5. according to the method described in claim 4, wherein, the nonlinear function is determined using global depth penalty mechanism , the global depth penalty mechanism captures the potential stronger influence of the controlling gene in the sub-network.

6. according to the method described in claim 1, wherein, the patient-specific information includes cancer sample data, for example, Rna expression data, CNV data, the data that methylate and somatic mutation data.

7. the integration of the notable deviation and inconsistency of the gene expression dose in a kind of sample of individual patient for identification, system One network, including：

The upstream for each target gene obtained from the bio-networks path information of planning regulates and controls the master of parental gene information Data set, the master data set are located on the processor for being configured as receiving the path information；

For the regulation and control tree of each specific objective gene, the regulation and control tree captures the expression of the gene and the target base The upstream transcription regulatory factor of relationship and the gene between the genome and epigenetics state of cause, the tree is root It is determined according to the master data set；

Group based on measurement learns the second data set of data, and second data set, which is located at, is configured as receiving such data On processor；

For the nonlinear function of each target gene；Wherein, the parameter of the nonlinear function is the Bayes using modification Estimating method determines；

With the third data set for the related patient-specific information of the gene expression dose of the target gene observed, The patient-specific information includes new cancer sample data；

Wherein, the expression of the target gene is determined using the nonlinear function, and is determined in given sample For relatively patient-specific between the prediction expression and the expression observed of the target gene Inconsistency scores；And

Wherein it is determined that the activation scoring for all test samples and inconsistency scoring, thus identify the target gene table Up between the somatic mutation in the upstream regulated and control network of horizontal inconsistency and the specific gene statistically significantly Association.

8. system according to claim 7, wherein it is described based on measurement group learn data the second data set include RNAseq expresses data, copy number delta data and DNA methylation data.

9. system according to claim 7, wherein the regulation and control tree includes regulation and control sub-network, and the regulation and control sub-network is known Relationship between the expression of the not described gene and the genome of the gene and epigenetics state and the gene Upstream transcription regulatory factor.

10. system according to claim 7, wherein the nonlinear function is the regulation and control sub-network based on the gene State and the epigenetics information for the gene that data obtain is learned according to the group based on measurement to determine.

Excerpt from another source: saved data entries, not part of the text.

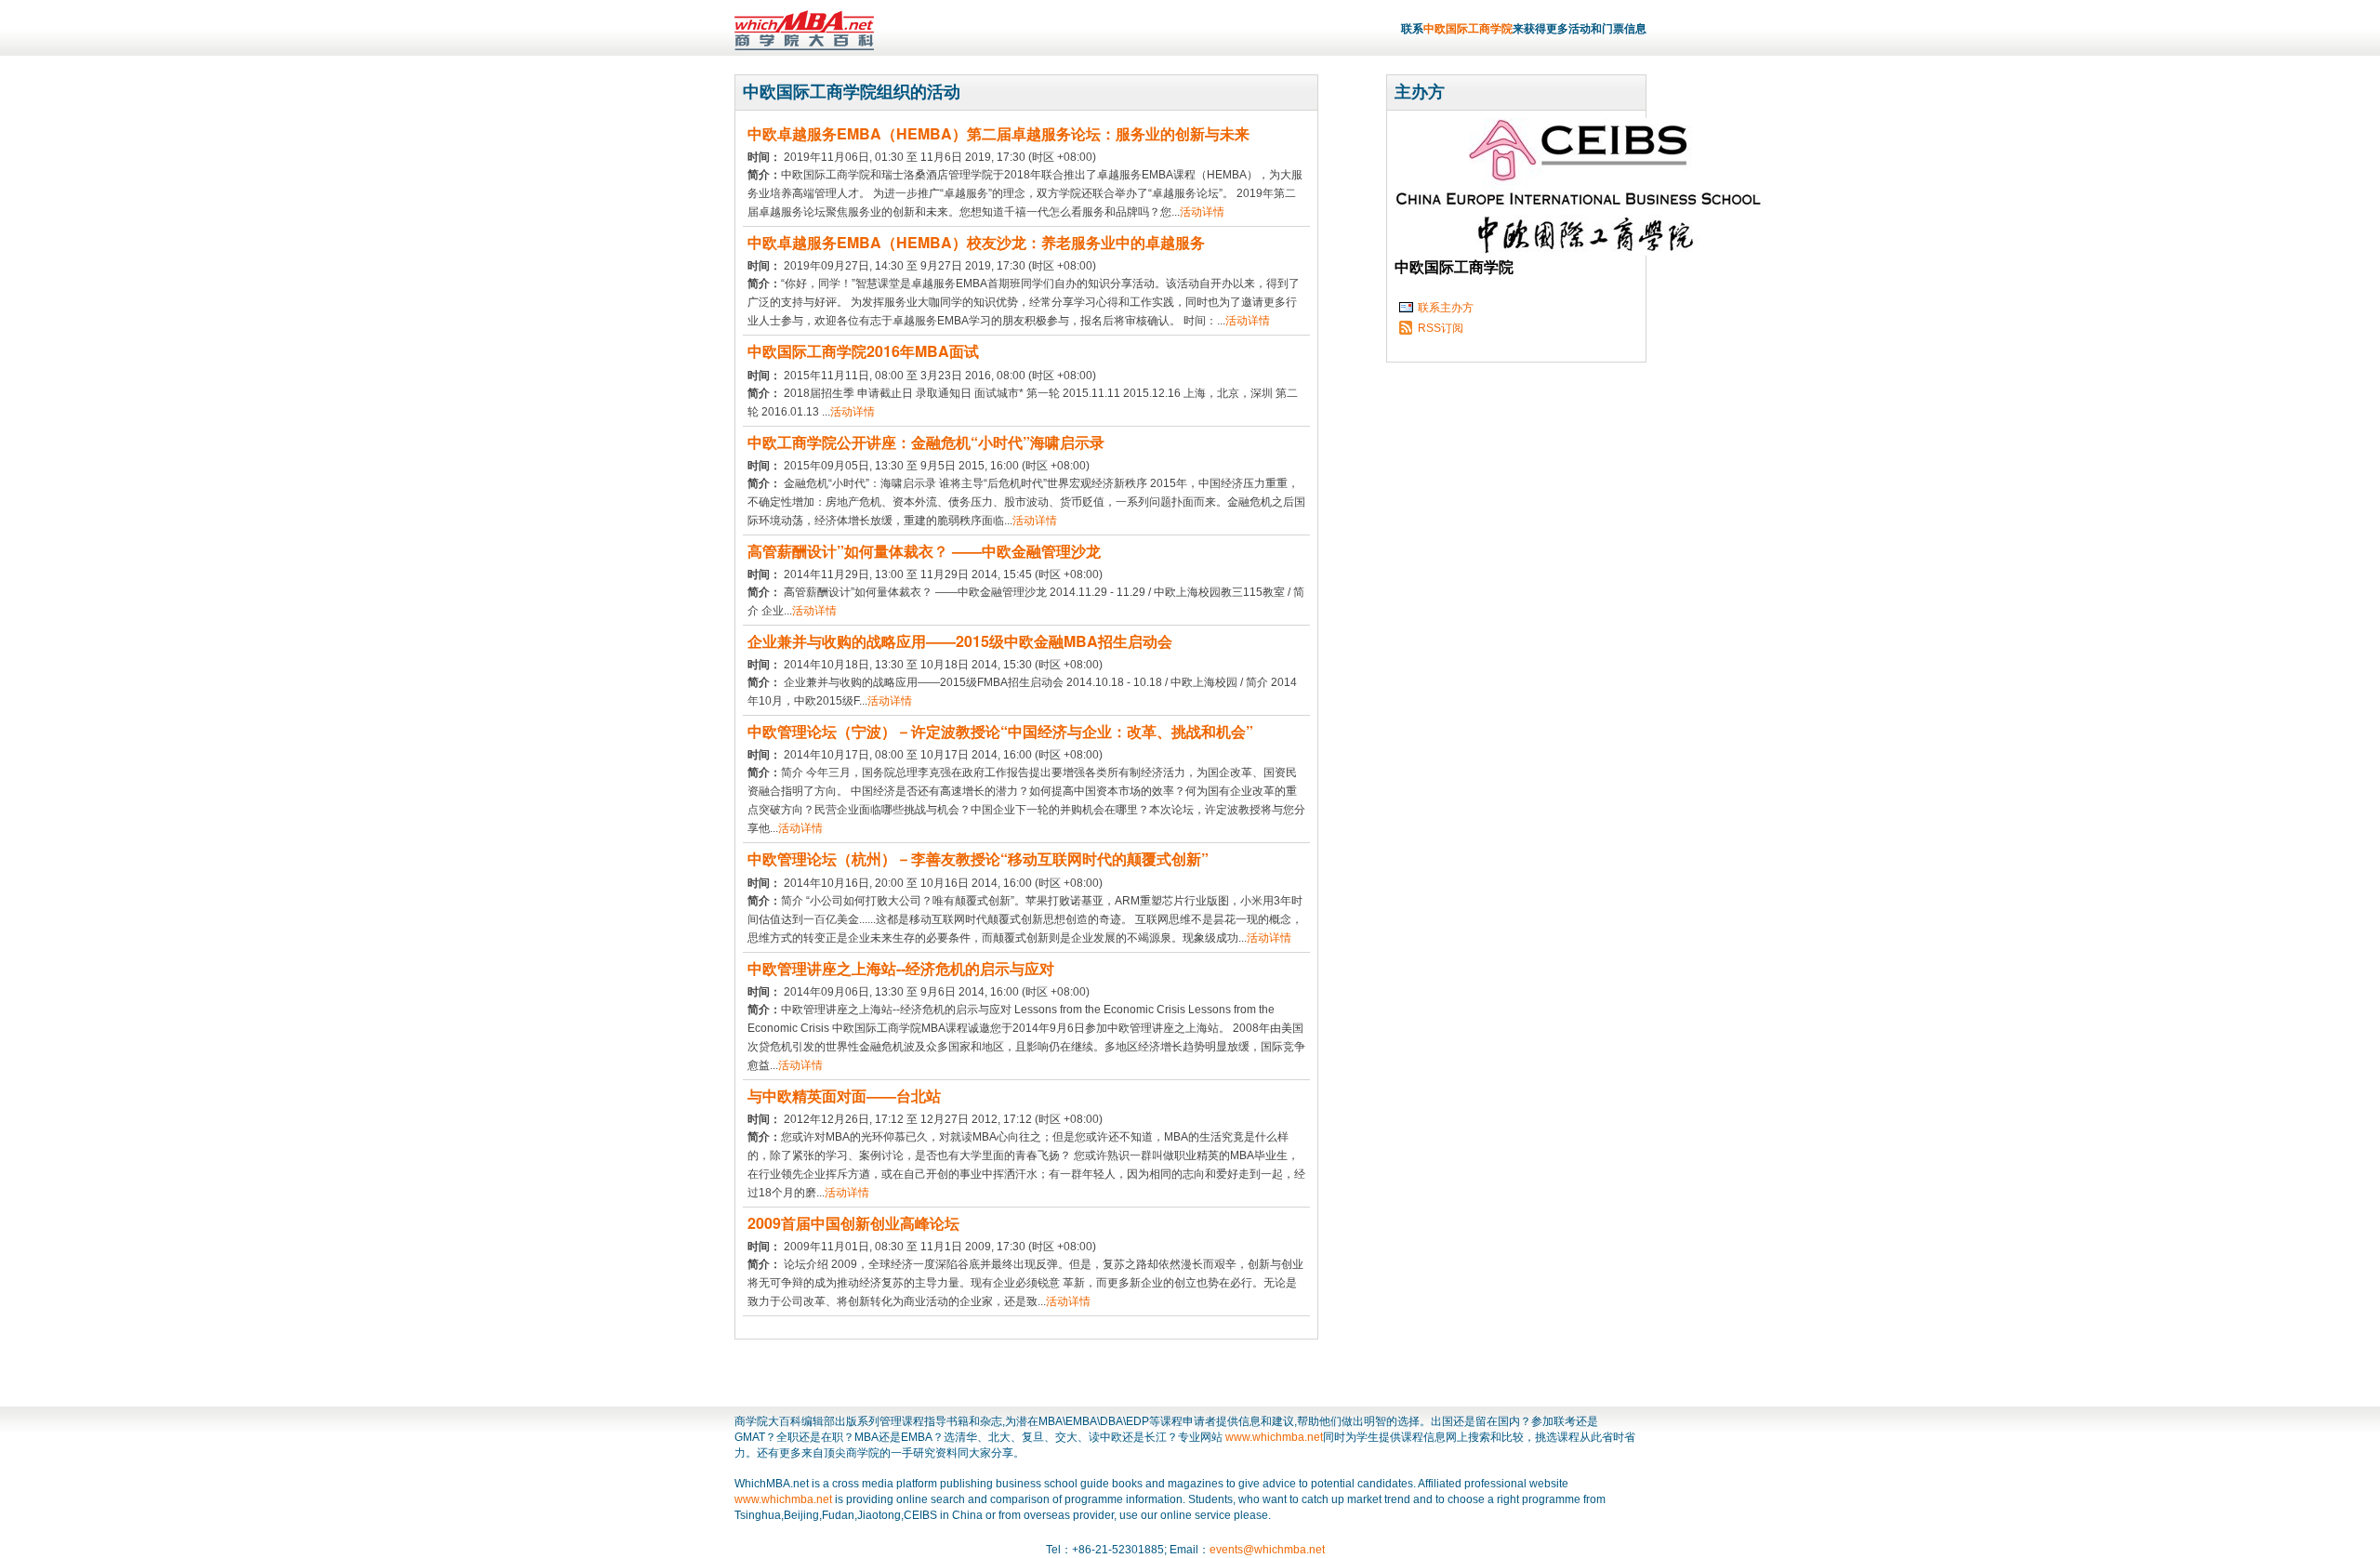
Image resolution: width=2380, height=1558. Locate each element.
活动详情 (1202, 211)
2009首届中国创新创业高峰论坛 (853, 1223)
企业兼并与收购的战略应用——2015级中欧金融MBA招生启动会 (959, 641)
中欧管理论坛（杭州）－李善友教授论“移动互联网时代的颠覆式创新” (978, 858)
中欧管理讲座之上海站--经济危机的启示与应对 (900, 968)
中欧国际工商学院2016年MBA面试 (863, 351)
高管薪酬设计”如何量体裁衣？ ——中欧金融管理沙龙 (924, 550)
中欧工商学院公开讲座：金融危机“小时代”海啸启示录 (925, 442)
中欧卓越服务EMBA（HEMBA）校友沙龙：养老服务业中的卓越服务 (976, 242)
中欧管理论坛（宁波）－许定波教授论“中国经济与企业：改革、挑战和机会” (1000, 731)
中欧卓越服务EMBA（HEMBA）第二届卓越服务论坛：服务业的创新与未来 (998, 133)
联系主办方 (1446, 307)
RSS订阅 (1440, 328)
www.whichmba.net (1274, 1437)
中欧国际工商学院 (1468, 28)
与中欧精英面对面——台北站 (844, 1095)
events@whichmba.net (1267, 1549)
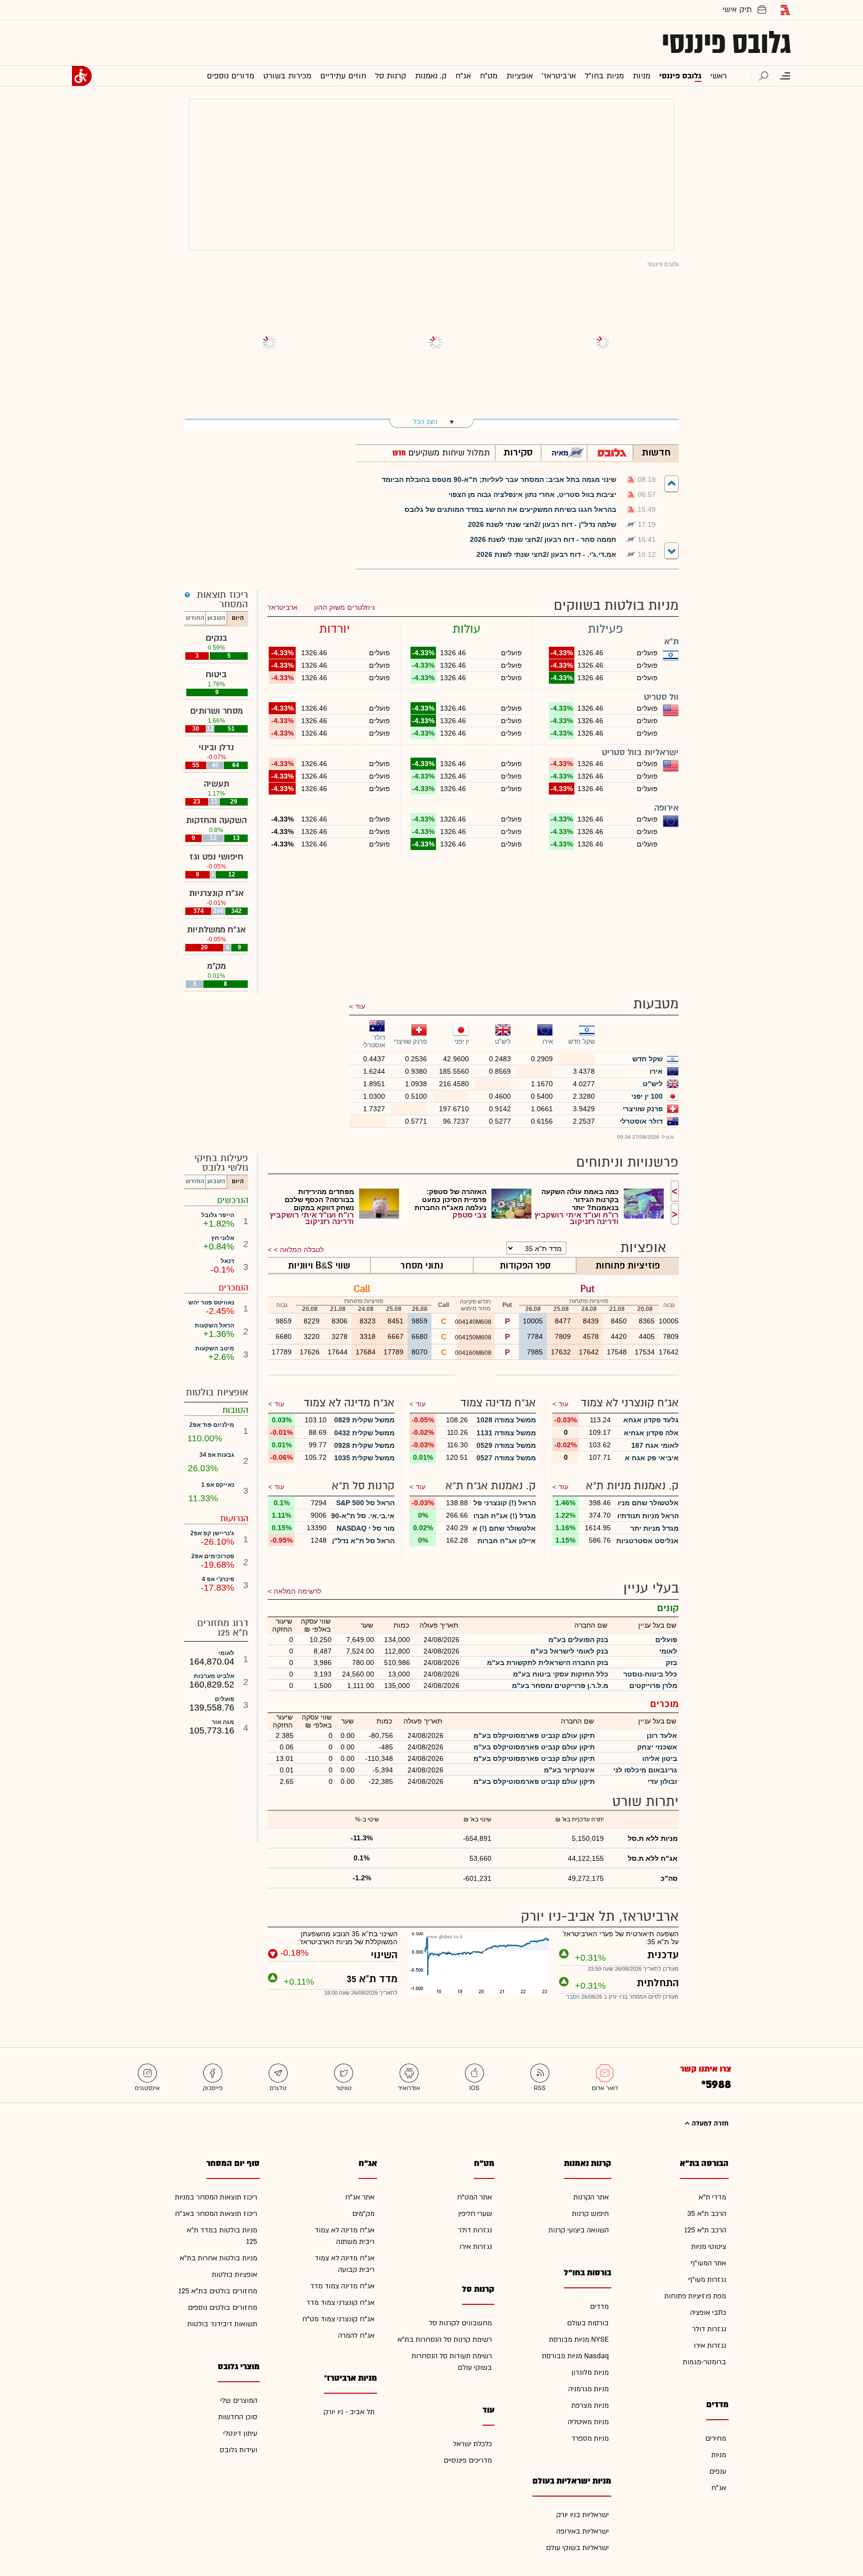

11. system according to claim 10, wherein the nonlinear function is by including global depth penalty mechanism For the bayes method of the modification come what is determined, the global depth penalty mechanism captures the controlling gene in the sub-network Potential stronger influence.

12. system according to claim 7, wherein the patient-specific information includes cancer sample data, for example, Rna expression data, CNV data, the data that methylate and somatic mutation data.